Art gave one quick sweeping glance about the place. If he expected to find Nick Apthorp and his friends in spying ambush he was disappointed.

“All I got to say,” he exclaimed in an angry voice, “is that this thing’s gone far enough. We stood for what they done marchin’ past us the other day but I ain’t a-goin’ to stand for no more. This Boy Scout business is all right but I ain’t a-goin’ to let these guys rub it in.”

“Say, Art,” spoke up Connie, coming forward, “you know what we’re goin’ to do to that gang before we get through with ’em?”

“We’re goin’ to make ’em dance to Miss Ginger!” exclaimed Art defiantly.

“We ain’t goin’ to do anything of the kind,” retorted Connie. “We’re goin’ to give ’em rope like we been doin’ an’ when they get enough—”

“They’ll hang theirselves,” broke in Wart Ware.

“No,” went on Connie. “When they get to the end o’ the string they’ll turn an’ eat out o’ our hands an’ be glad to.”

“What d’you mean?” growled Art.

“I mean they ain’t a bit worse’n we are only they’re dyin’ kind o’ hard.”

“I ain’t settin’ myself up for no goody-goody,” retorted Art. “But I like to be half decent.”

“Then,” laughed Connie, “let’s bury poor little Wolf and forget it.”

Art and Wart Ware were really the only disgruntled boys. The others took the incident as a joke. And by the time the noonday spread was under way even the scouts who had shot the chutes began to forget their chagrin. There was a long loaf after dinner, then an hour in the water, and later the march was resumed to the quarry where the automobiles were waiting for the trip homeward. Art did not tell his parents of the episode of the treasure keg as he had of his purchase of the aeroplane ticket.

The hike to Round Rock River only whetted the appetite of the Wolves. Even on the way home they began discussing the details of next week’s “camp out.” Sleeping in the open overnight, stories and songs by the red camp fire, blankets to snuggle up in when it turned cool just before dawn, the joys of sentinel duty where possibly the solitary picket might have to stand his watch in the soft summer rain—protected of course by his rain coat—were the things that enticed.

All the scouts were glad to hear that the injured boy was improving. But it was not yet possible for any of his boy admirers to be admitted into the sick room. The real preparation for the next outing was left to Mr. Trevor, and he responded most satisfactorily. It was finally arranged that the patrol was to start for Bluff Creek Thursday morning and return Saturday evening. The boys were to walk both ways, the camp equipage being carried in a single-horse cart loaned by Mr.

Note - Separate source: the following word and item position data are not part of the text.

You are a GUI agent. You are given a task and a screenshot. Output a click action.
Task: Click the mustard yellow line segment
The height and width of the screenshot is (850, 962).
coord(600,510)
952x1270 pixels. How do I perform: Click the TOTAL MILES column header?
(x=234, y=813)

Addington.

This had been a delivery wagon and it bore a dilapidated top, the ornamentation of which was the legend on its sides:

STAPLE AND FANCY GROCERIES.

By Wednesday evening new strips of white muslin had covered these and on the new field of white blazed the words:

SCOTTSVILLE BOY SCOUTS:
WOLF PATROL.

When the squad started Thursday morning Colly Craighead was in the driver’s seat and the wagon bed behind him was crowded with tents, poles, bedding, cooking utensils, dishes and, not the least in importance or quantity, provisions both “staple and fancy.”

It was perhaps unfortunate that the direct road to Bluff Creek, east of Scottsville, lay through the danger zone of Goosetown. No assault from their old enemies was anticipated but it was certain that the expedition would not pass unobserved. And it did not. While they were crossing the railroad tracks a well-known voice greeted the joyous party. It was that of Nick Apthorp, who was beginning the day with a pipe and a bit of gossip, perched high in the air in the semaphore signal tower.

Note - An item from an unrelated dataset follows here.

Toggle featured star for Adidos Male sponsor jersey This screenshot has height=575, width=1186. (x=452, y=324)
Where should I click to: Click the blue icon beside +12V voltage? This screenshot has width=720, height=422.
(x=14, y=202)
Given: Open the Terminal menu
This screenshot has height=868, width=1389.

“Hello, kids,” he exclaimed heartily. “Lookin’ for some more lost treasure?” The result of their Round Rock River humor was of course well known to the Coyotes long before this.

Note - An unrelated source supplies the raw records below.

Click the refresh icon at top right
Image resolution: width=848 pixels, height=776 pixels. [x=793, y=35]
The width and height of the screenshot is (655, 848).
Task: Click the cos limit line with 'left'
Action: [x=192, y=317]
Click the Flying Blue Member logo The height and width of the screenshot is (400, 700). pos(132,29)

“You had a lot of courage to kill a little pup like that,” responded Art instantly. “Take all of you to do it?”

“Nope,” responded Nick with a guffaw, “he died o’ grievin’ fur his friends. What’s doin’?”

“We’re goin’ campin’ for a couple o’ days down to Bluff Creek,” answered Connie. “Say, Nick,” he added, “this Boy Scout business is great. We had a bully time down to Round Rock. We’re goin’ for two weeks next month and have games.”

As the party passed on Nick sat gazing at it in silent thoughtfulness.